Summering at Caramoor
July 5, 2011
With the Fourth of July now in our rear-view mirror, there’s no denying that we are in high summer. Some of us go off to cool, bucolic spots; some of us slog away at our pursuits in the city heat; but some of us who stay in the city are unwilling to renounce the pastoral pleasures that can be more accessible than many suspect.
I’m thinking here of what is officially called Caramoor Center for Music and the Arts, but I think of it as a kind of temporary paradise. I’d be glad to be there even without the sensational programming that they do. Though there’s a style of music for any of myriad tastes at Caramoor, I go for the outstanding classical concerts and the important presentations of operas that are otherwise hard to find in live performance. Such a show is coming up twice in the next two weeks, when Rossini’s masterpiece William Tell is being given a rare outing. It’s a huge work, and that’s why performing outfits rarely have the wherewithal to put it on. And this is one of the things that I love about these concert performances: because they dispense with the expense — and, for me at least, the distraction — of all the stage machinery, one’s own imagination allows them to be more dramatically effective than most stagecraft is likely to make them, and they are certainly freer to concentrate on the drama that is in musical values.

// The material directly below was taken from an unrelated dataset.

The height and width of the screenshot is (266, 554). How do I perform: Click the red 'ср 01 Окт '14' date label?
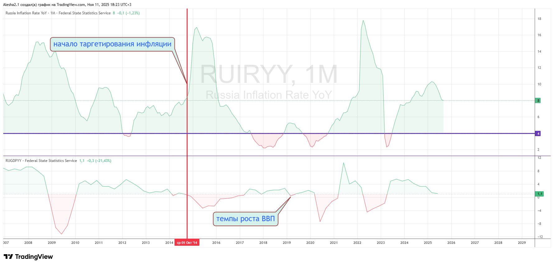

People who live up in Westchester County or nearby Connecticut of course have the advantage of proximity, but I don’t envy them that, since I have the advantage of escape to a radically different place for an evening — or even for a longer time, since the afternoon provides a bounty of enriching preparatory events arranged by the obliging Caramoor folks.
For details of the William Tell performances, including the handy and comfortable “Caramoor Caravan” that leaves from Grand Central Station, check out this link.
And a final thought: while you may be lucky enough to go on one of those perfect summer nights when it is warm-but-not-too-warm, there is also a certain wonderful comradery when rain is falling around the tent or when it is so sweltering as to be almost funny. But the first time I encountered the latter state, I was in tie and jacket. I do not recommend this. The next week I went as though dressed for a picnic (as I had observed more savvy visitors doing), and enjoyed the whole event in great comfort and good humor.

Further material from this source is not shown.